Lobos-cinzentos entram frequentemente em choque com humanos por causa de gado. Soluções que detectem a presença de um lobo nas proximidades de um rebanho podem permitir que pecuaristas evitem o confronto antes que ele aconteça.

Para além de animais que uivam

A técnica não se restringe a animais que uivam. Baleias e golfinhos, com os seus “cantos” subaquáticos e a ecolocalização, foram um alvo inicial.

Em teoria, quase qualquer espécie que vocalize pode ser estudada desse jeito.

Espécies que vocalizam raramente apenas geram conjuntos de dados menores, o que torna o trabalho mais difícil - mas não inviável.

Há inclusive investigadores que sugerem que os roncos infrassónicos de elefantes poderiam ser detectados através do solo.

A construir a próxima geração

A tecnologia só avança tanto quanto as pessoas que a desenvolvem. Neste ano, a Colossal uniu-se à organização sem fins lucrativos Conservation Nation para lançar as suas primeiras bolsas de conservação.

A Conservation Nation atua para trazer jovens de comunidades sub-representadas para um campo que, muitas vezes, não contou com essa participação.

O programa começou com duas frentes. Uma é a bolsa de IA para conservação. A outra é a bolsa de pesquisa e estratégia.

A vaga de pesquisa e estratégia atraiu candidatos de grandes universidades. Já a vaga de IA alcançou parceiros no exterior, incluindo o Instituto de Biotecnologia de Maurício.

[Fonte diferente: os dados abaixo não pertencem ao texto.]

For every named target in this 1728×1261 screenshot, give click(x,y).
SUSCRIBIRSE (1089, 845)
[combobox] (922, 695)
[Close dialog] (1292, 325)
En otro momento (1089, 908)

De acordo com a equipa, as duas posições juntas receberam mais de 100 candidaturas. Esse número fez parte de um universo bem maior, com mais de 1.400 candidatos em todas as vagas de estágio da Colossal neste ano.

O que distinguiu os bolsistas

A seleção não se baseou apenas em capacidade técnica. A equipa procurou pessoas alinhadas com o apetite da organização por tentar aquilo que ainda não foi feito.

Chamaram atenção os candidatos que já conheciam os projetos. Eles chegavam prontos para conversar sobre uivos de lobos ou sobre deteção de espécies raras.

A bolsista (ou o bolsista) de pesquisa e estratégia, doutorando em genómica da conservação, passou uma semana em Dallas. Em seguida, iniciou um período remoto de quatro meses junto da equipa de bioinformática.

A bolsista (ou o bolsista) de IA, recrutado por meio da parceria com Maurício, vai ajudar a iniciar um novo projeto de bioacústica com lobo-vermelho e também contribuir para o trabalho com o pombo-de-bico-dentado.

Embora grande parte das tarefas seja feita à distância, a equipa leva bolsistas a Dallas para uma imersão no laboratório e para aproximá-los de mentores.

Um modelo diferente para a conservação

Segundo a equipa, os bolsistas partilham uma motivação em comum: querem ajudar a escrever um futuro que ainda não dá para imaginar com clareza.

Muitos deles são, nas palavras do pessoal de conservação, “nativos de IA”, trazendo ferramentas novas e ritmos de trabalho mais rápidos para equipas já estabelecidas. Essa energia combina com a filosofia mais ampla da empresa.

A Colossal posiciona-se não como uma organização de atuação direta no terreno, mas como uma força de aceleração. Ela encontra parcerias locais e, depois, fornece tecnologia e financiamento para impulsionar iniciativas que já estão em andamento.

A proposta é construir confiança, porque a execução passa por atores locais e por grupos de base que são próprios de cada região.

Uma aposta de longo prazo

Matt James, diretor-chefe de animais na Colossal, define a iniciativa das bolsas como uma aposta de longo prazo, não como um custo imediato.

Para ele, os programas devem ser encarados como investimentos, e não como despesas - um orçamento separado, pensado para gerar retorno no futuro.

James compara o esforço a um programa experimental de inovação voltado à conservação. O setor costuma pensar em escala reduzida, em parte porque sofre com subfinanciamento crónico.

A expectativa é injetar imaginação e otimismo e estimular o tipo de ambição que a crise da biodiversidade exige.

“Confiamos plenamente na conservação convencional, mas também reconhecemos que ela não consegue acompanhar o ritmo de destruição que vemos hoje”, disse James.

“Não podemos continuar a aplicar medidas convencionais e esperar resultados novos.”